Place Félix Gonda
4550 Saint-Séverin (Nandrin)
01 April - 31 October
Mon 8.00 - 18.00
Tue 8.00 - 18.00
Wed 8.00 - 18.00
Thu 8.00 - 18.00
Fri 8.00 - 18.00
Sat 8.00 - 18.00
Sun 8.00 - 18.00
01 November - 31 March
Mon 8.00 - 17.00
Tue 8.00 - 17.00
Wed 8.00 - 17.00
Thu 8.00 - 17.00
Fri 8.00 - 17.00
Sat 8.00 - 17.00
Sun 8.00 - 17.00
Let's first admire the exterior of this beautiful 12th century Romanesque church, the only example of the Cluniac style in Belgium,
- By the opening of the porch of the former priory farm: go up the Engihoul street for 20 meters.
- From the village square: view of the church on its hillock with its elegant octagonal bell tower pierced by twin windows and with the old cemetery on its left.
- From the "Vôye di mèsse" (the path of the masses): take the rue de l'Eglise along the wall of the cemetery up to the first path on your right. From this place you have a beautiful view of the presbytery garden, the pond and the back of the building.
One is immediately struck by the breadth, balance, simplicity and warmth of the ensemble illuminated by the cloverleaf-shaped stained glass window above the choir (Joseph Osterrath workshops, 1906) and the three coloured stained glass windows at the back of the apse.
The large nave is separated from the side naves (beautiful vaults) by square pillars alternating with weak pillars, columns or bundles of 4 engaged columns arranged in different directions. This brings lightness to the whole.
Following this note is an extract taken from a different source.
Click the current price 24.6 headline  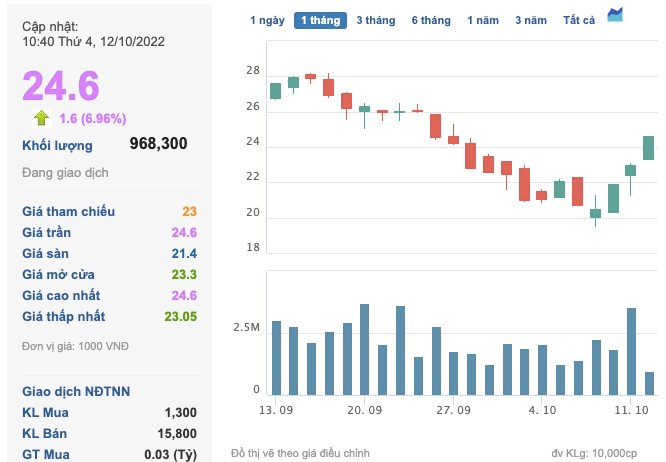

Curious twisted twin columns adorn and extend the strong pillars.
Very original, they date from the 2nd half of the 12th century in limestone from the Meuse. Unique, it is supported by 13 supports: a central shaft surrounded by 12 small columns. Square monolithic tank (the hollowed part affects the shape of a half-sphere). Exterior decorated with sculptures of Syrian inspiration: on each side, two lions cornered; at the corners, bearded human heads, probably representing the four rivers of paradise. One of them is crowned.
The Lid is made of copperware (17th century) with the original cross, stolen, replaced by a cross dating from before 1895.
In the center of the great nave, a Christ all in oak, work by the Liège sculptor Maître Balthazar and painted by "Maître Lambert" (Lombard?), painter of the Prince-Bishop's palace under Erard de la Marck.
Notice the heavy crown of thorns and the loincloth waving in the wind. It belongs to the late Gothic period; the flying garment marks the transition to the Renaissance.
In the right side nave, you will notice 3 statues:
- Saint Catherine of Alexandria (wood, 16th century): The bearded emperor, crowned and carrying a scepter, is defeated (sword) by the science (book) of the saint, the sword still recalls the decapitation of the martyrdom.
- St. John the Evangelist (wood, 15th century): wavy hair that resembles the previous one. His gesture of blessing brings out of the cup (in the form of a winged dragon) the deadly poison intended for him.
- Sainte-Barbe (wood, 16th century) : recognizable by its tower with 3 windows and the palm of martyrdom.
- That of the "Reverend Jean Magonet, who was the parish priest of this place for 27 years and died on January 8, 1714". (left transept)
- That of a certain Pirlot, alderman of Huy, from 1508, a coat of arms in the centre and at the four corners, inscription in Gothic characters. (left transept, opposite the previous one).
- The oldest one, dated 1300 (MCCC, in the upper right corner), is that of a certain Marie (Maroie), wife of Henry de Vill...? (right transept, under a Christ on the cross)
- The most recent (only in Latin) is that of the Reverend Jean-Henri Gérardi, parish priest of Saint-Séverin for 48 years, who died on 24 August 1790 (right nave, near the transept).